Daß seine Worte nicht leer sind und er notfalls auch gewaltsam für Ruhe in seiner Kneipe sorgt, beweist er nur wenige Minuten danach. Ein Gast rempelt das Tablett einer Kellnerin an. Kaum fünf Sekunden später bricht er unter Faustschlägen und mit aufgeschlagener Stirn auf dem Boden zusammen. Drei stämmige Ureinwohner erscheinen, packen ihn an Armen und Beinen und werfen den Betrunkenen achtlos vor die Tür. Die wenigen Kunden von außerhalb schauen betroffen zu. Die zahlreiche Stammkundschaft dreht sich nicht einmal um.

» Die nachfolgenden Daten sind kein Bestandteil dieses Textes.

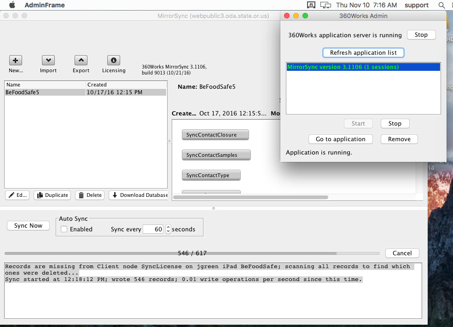Click the Spotlight search magnifier icon

(x=441, y=6)
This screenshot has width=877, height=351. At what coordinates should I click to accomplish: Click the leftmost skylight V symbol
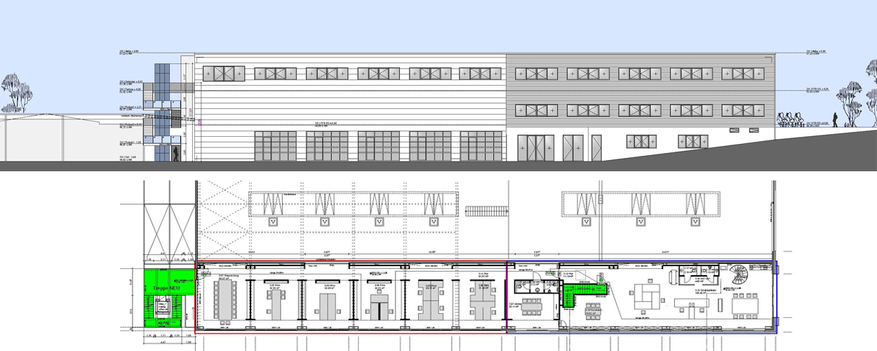click(x=272, y=222)
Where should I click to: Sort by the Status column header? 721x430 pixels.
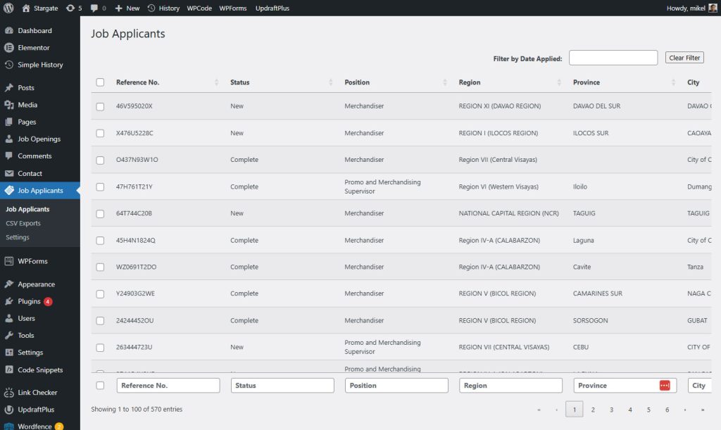tap(239, 82)
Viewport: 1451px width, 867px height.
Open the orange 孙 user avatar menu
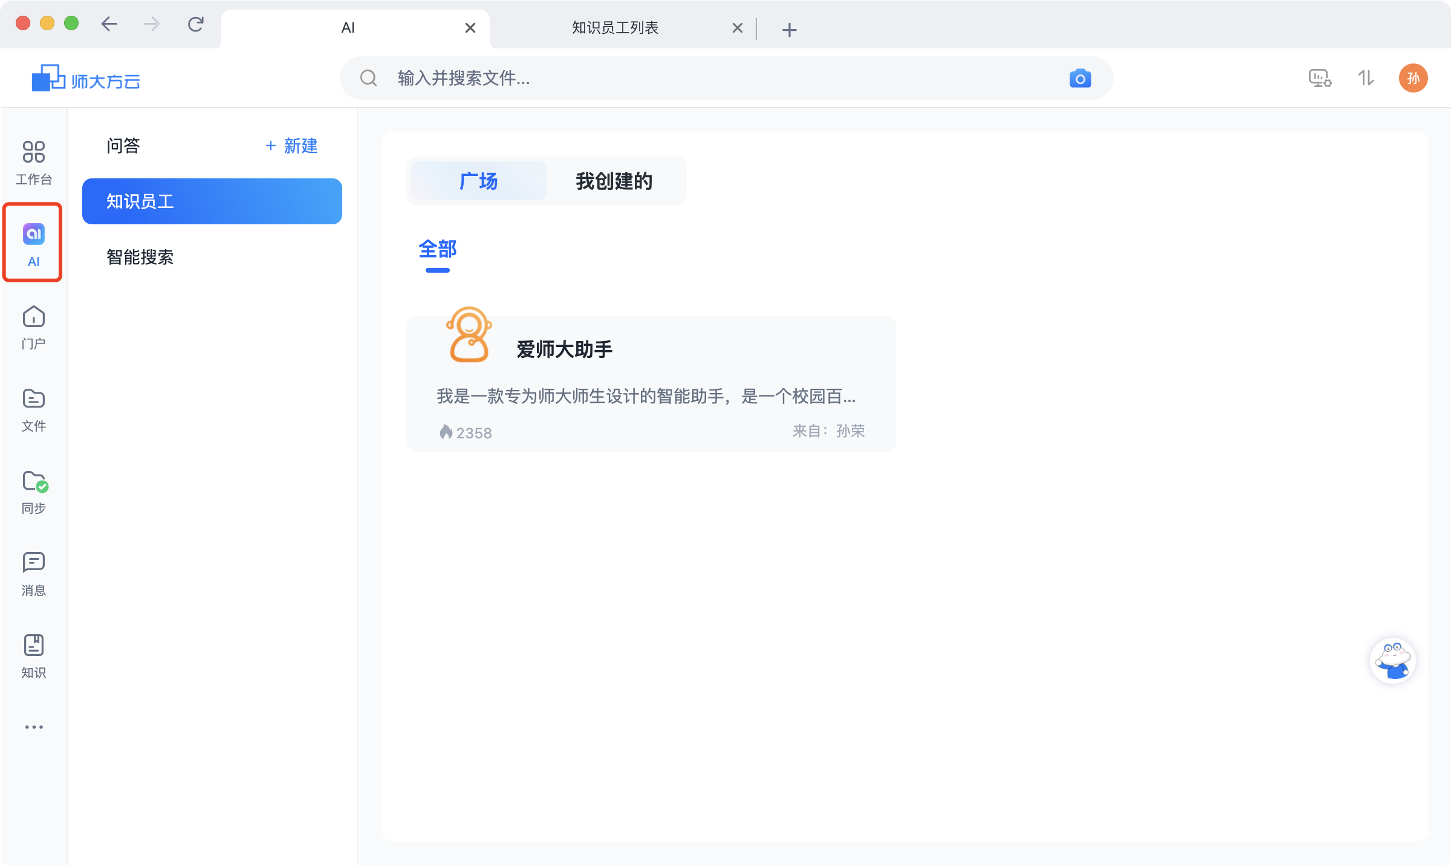click(1413, 78)
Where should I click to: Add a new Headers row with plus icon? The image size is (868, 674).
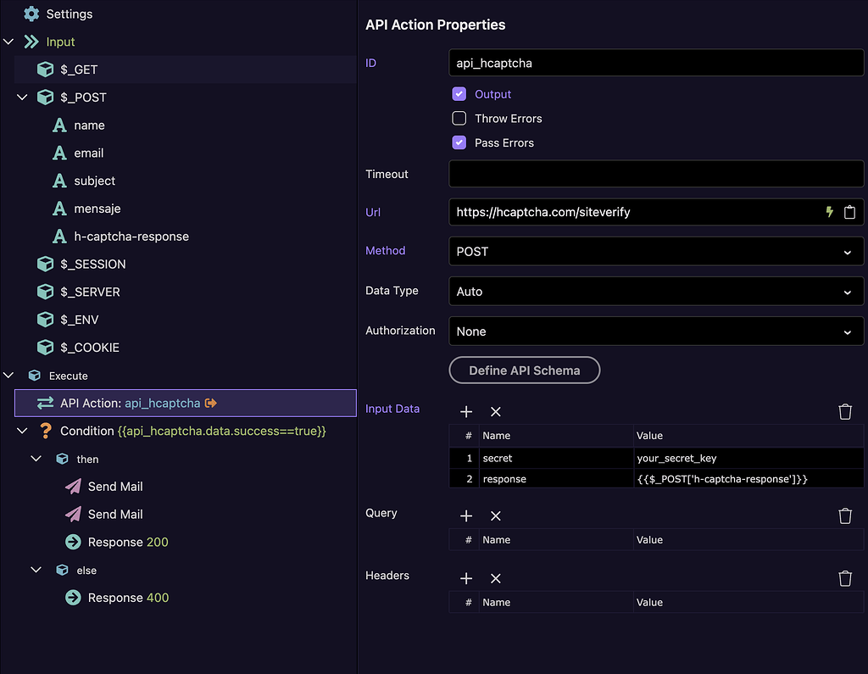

Schlägereien wie diese sind Alltagserlebnisse in den Slums der pazifischen Weltmetropole. Autonomie und Selbstverwaltung zählen in vielen indianischen Gemeinden mehr als Gerechtigkeit und Gewaltfreiheit. „Seht her“, könnte von daher auch die Lektion des gewaltsamen Rauswurfs lauten: „In unserem Gebiet sorgen wir selbst für Ordnung. Wir brauchen die weißen Polizisten vor der Tür nicht.“

„Zwischen uns Ureinwohnern und den Weißen klaffen in der Tat überall tiefe Lücken, weswegen wir lieber unter uns bleiben“, erklärt Dan. Der 33jährige stammt aus Chilliwack, einer Siedlung gut zwei Autostunden östlich von Vancouver. Nach der Schule zog es ihn des Geldes wegen in die Großstadt. Doch obwohl er fleißig und gut gebildet ist, fällt es ihm schwer, im Berufsleben Fuß zu fassen. Seit mehreren Jahren sieht er sich gezwungen, als Wächter zu jobben. „Meine Schichtleiter schicken mich manchmal zwei Tage am Stück zu Projekten“, erzählt der stämmig gebaute Angehörige des Salish-Volks resigniert. „Dann bewache ich tagsüber Wochenmärkte, nachts ein Spielkasino und am darauffolgenden Tag erneut den Markt.“

Trotz alledem reicht sein karges Gehalt kaum, um über die Runden zu kommen. Voller Stolz berichtet er, zumindest seine Drogenprobleme hinter sich gelassen zu haben. Als Zeichen des Durchhaltewillens zieren seitdem die Krallen zweier tätowierter Berglöwen die Haut auf Dans Händen. „Die Weißen interessieren sich nur für unsere Geschichte, nicht jedoch für unsere Gegenwart“, beklagt er. „Und die Chinesen interessiert überhaupt nichts an uns.“


Die Gefängnisse stecken voller Indianer

Dabei hofften die europäischen Einwanderer und Ureinwohner gerade im hohen Norden des amerikanischen Kontinents ursprünglich auf eine gemeinsame Zukunft. Im Tawagonshi-Abkommen vom Herbst 1613, von den Ureinwohnern respektvoll der „Großvater aller Verträge“ genannt, sicherten die größtenteils aus Holland stammenden Kolonisten der Ostküste den Irokesen stellvertretend für sämtliche Indianervölker zu, künftig „nicht wie Vater und Sohn, sondern wie Brüder“ miteinander umgehen zu wollen, „solange die Sonne scheint und das Gras grün wächst“.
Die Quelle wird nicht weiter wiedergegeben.